Importantly, however, no published studies to our knowledge have evaluated the use of LLMs such as the GPT-5 mini to generate numerical predictions of early postoperative knee flexion. This gap underscores the novelty and exploratory nature of the present work. The majority of TKR outcome-prediction research utilizes ML or deep-learning models trained on detailed clinical, imaging, or biomechanical datasets [10,11], whereas the GPT-5 mini draws from published literature. Therefore, any suggestion that the GPT-5 mini internalizes demographic or literature-derived “bias” remains speculative and cannot be directly tested within the current study.
Taken together, these findings indicate that the GPT-5 mini should not be used to generate numerical predictions of postoperative knee flexion or to inform clinical counselling or decision-making in patients undergoing TKR.
Limitations
This study is limited by its retrospective design and modest sample size, which may reduce generalizability and restrict subgroup power. Important variables such as preoperative flexion, prosthesis type, complications, and patient-reported outcomes were not collected. The timing of initiation of postoperative physiotherapy was not documented and therefore could not be analyzed, despite its potential influence on postoperative knee flexion. Actual knee flexion recorded in the clinic, although assessed by an experienced surgeon, did not use goniometric instrumentation and was performed without a formal reliability evaluation. Predictions were collected by a single unblinded assessor. Postoperative complications were not included as inputs into GPT-5 mini, which may have influenced predicted postoperative knee flexion. Baseline functional movement data and validated outcome scores (e.g., Oxford Knee Score) were unavailable due to institutional practice. Only one early postoperative time point was assessed, limiting evaluation of longer-term trends.
Conclusions
The GPT-5 mini is not precise in generating six-week postoperative knee flexion after TKR. It consistently overestimated six-week postoperative knee flexion following TKR, with variability across patient subgroups. Prediction errors were greatest in younger, healthier patients and smallest among those with higher ASA grades and more comorbidities. These patterns suggest that the model may be better aligned with more medically complex patients, but its overall performance remains insufficient for clinical use.
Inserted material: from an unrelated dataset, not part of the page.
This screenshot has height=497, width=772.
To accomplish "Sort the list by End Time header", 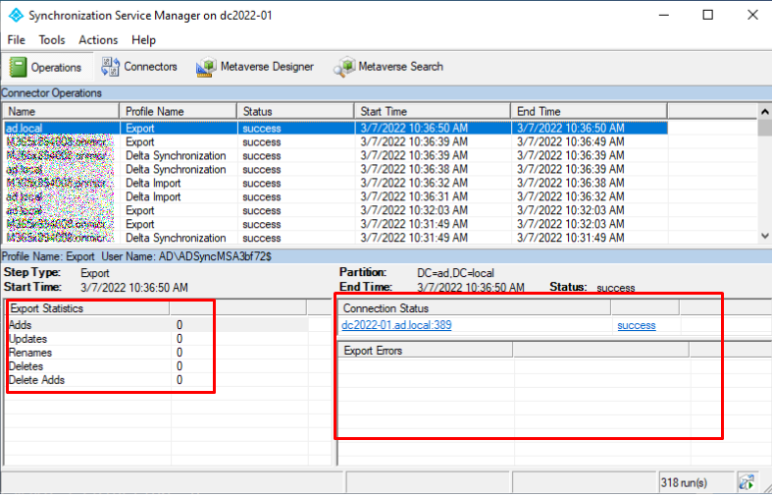I will tap(589, 111).
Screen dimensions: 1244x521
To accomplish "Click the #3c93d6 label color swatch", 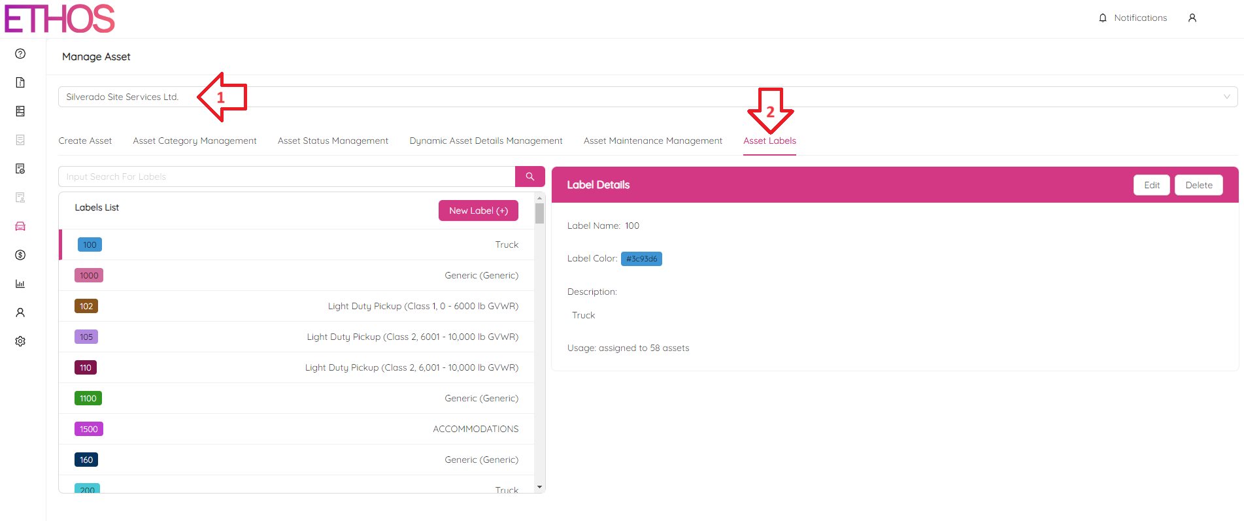I will 641,259.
Although ChatGPT demonstrated moderate accuracy, the magnitude and inconsistency of its errors indicate that it cannot reliably support postoperative planning or individualized rehabilitation decisions. The findings also highlight the limitations of using general-purpose language models for numerical functional prediction without training on institution-specific clinical data.
Future research should involve larger, prospective cohorts and incorporate additional variables such as preoperative function, prosthesis type, and patient-reported outcomes. Purpose-built models trained on local recovery datasets may offer greater precision and clinical relevance. Until such tools are rigorously validated, the GPT-5 mini-generated flexion estimates should not be used to guide postoperative management.